If you need fully asynchronous behaviour, please refer to the SendRequestAsync api instead.

utsavanand2 commented 3 years ago

Hi @lorenzodonini ! Thanks for the improvements around the library and the new release! I was keen on knowing if the new release would resolve this issue, but we're getting the same behaviour from our charging station, especially when they are connected with Wifi (with around 90% error rate) and with ethernet its a lot better (around 5-10% error rate). So I used the library and created a charging station emulator locally running on my local machine, and connected it with our service that runs this library for the CSMS server. I responded to GetConfiguration/ChangeConfiguration requests 50% of the time intentionally and to my surprise we're not able to send out more requests once a single request fails, until the connection is reset. I've noted your recommendation to use SendRequestAsync to go around this issue, correct me if I'm wrong but aren't we using SendRequestAsync for GetConfiguration/ChangeConfiguration anyway?

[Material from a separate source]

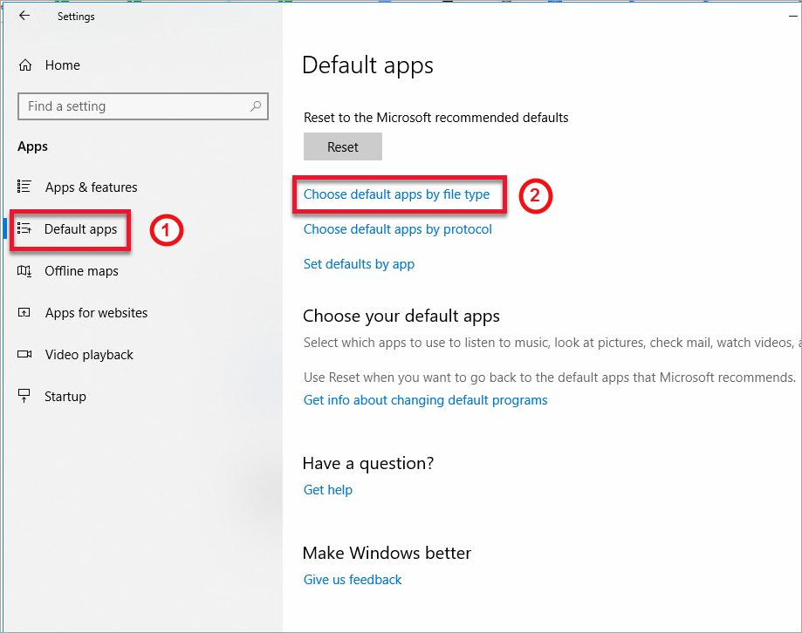The width and height of the screenshot is (802, 633).
Task: Click the magnifier icon in search box
Action: coord(256,106)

Doing something nasty like this on the charging station to simulate a lost response? This results into something where no further requests from the charging station are processed.

func (handler *ChargePointHandler) OnGetConfiguration(request *core.GetConfigurationRequest) (confirmation *core.GetConfigurationConfirmation, err error) {
    var resultKeys []core.ConfigurationKey
    var unknownKeys []string
    for _, key := range request.Key {
        configKey, ok := handler.configuration[key]
        if !ok {
            unknownKeys = append(unknownKeys, *configKey.Value)
        } else {
            resultKeys = append(resultKeys, configKey)
        }
    }
    if len(request.Key) == 0 {
        // Return config for all keys
        for _, v := range handler.configuration {
            resultKeys = append(resultKeys, v)
        }
    }
    logDefault(request.GetFeatureName()).Infof("returning configuration for requested keys: %v", request.Key)
    conf := core.NewGetConfigurationConfirmation(resultKeys)
    conf.UnknownKey = unknownKeys
    log.Infof("counter val: %v", handler.counter)
    if handler.counter%2 != 0 {
        handler.counter += 1
        return conf, nil
    } else {
        handler.counter += 1
        return nil, nil
    }
}
lorenzodonini commented 3 years ago

Thanks @utsavanand2 for posting some more details and example code.

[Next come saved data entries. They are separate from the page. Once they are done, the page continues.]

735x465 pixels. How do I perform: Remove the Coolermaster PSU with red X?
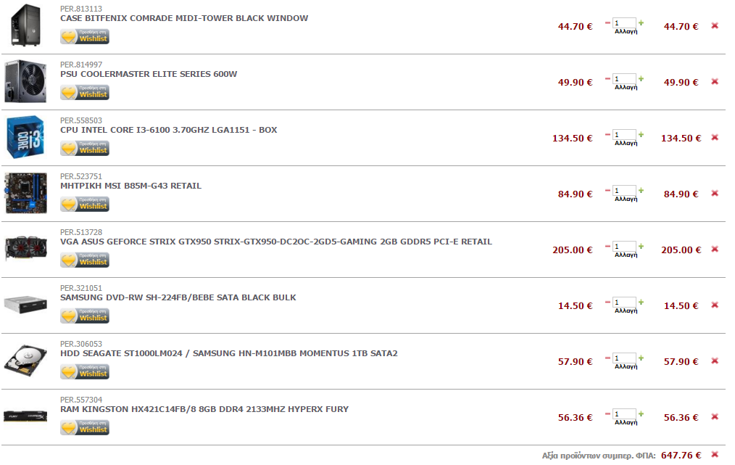(x=715, y=82)
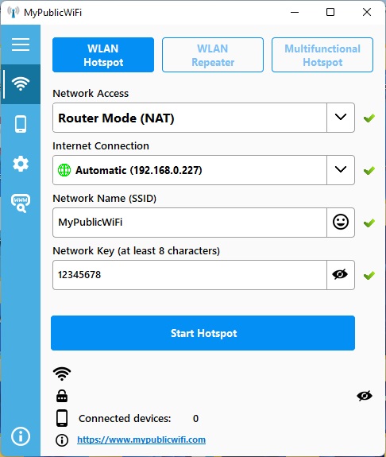Expand the Network Access dropdown arrow
This screenshot has height=457, width=386.
point(341,118)
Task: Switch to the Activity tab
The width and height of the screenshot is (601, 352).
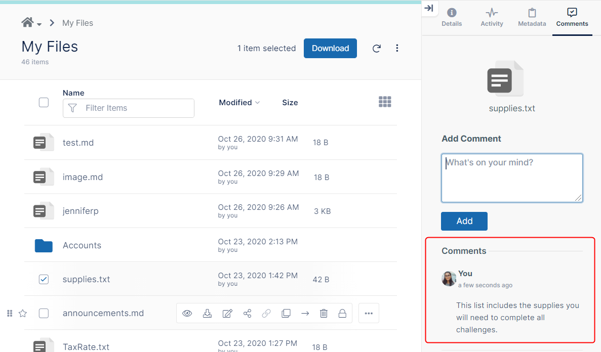Action: (492, 18)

The issue you're facing is actually the central system not sending you any more requests, because it never receives any reply from the charge point to the GetConfiguration request. When you are returning both a nil confirmation and a nil error in the example callback, you are in fact not sending a reply to the central system. Good job spotting this, but please never return two nil values for any handler function, as no endpoint should behave like that.

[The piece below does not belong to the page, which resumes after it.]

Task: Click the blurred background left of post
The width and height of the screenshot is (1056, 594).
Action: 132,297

Back to the issue, I can fix this with a response timeout on the central system itself. After said timeout, the central system will assume the message was lost, pop it from the queue and dispatch the next one. This should cover cases, where the charge point has poor connection and doesn't manage to get a response through the network in a "reasonable amount of time".

What is still confusing me, is why you get this error frequently in your systems, since you mentioned using WiFi and Ethernet. I would expect timeouts on cellular network, but not with your setup. Can you provide more info about your setup?

utsavanand2 commented 3 years ago

Thanks a lot @lorenzodonini ! Infact this is what I was suspecting as well, that we should never return both confirmation and the error as nil. Unfortunately I don't have any access to the firmware that our manufacturer produces, that is why I connected a raspberry pi and ran the charge point library to reproduce the issue. We have already raised an issue with the manufacturer and they are looking into why they are not able to send out messages on Wifi after 20-30 requests from the CSMS. But I would also really like to harden our approach on the ocpp library on the server side, so we don't have any questions or doubts on our side. I would be really happy to create a PR and help you out with this! Thanks again!

utsavanand2 commented 2 years ago

Closing this issue in favor of enhancements in the latest release :)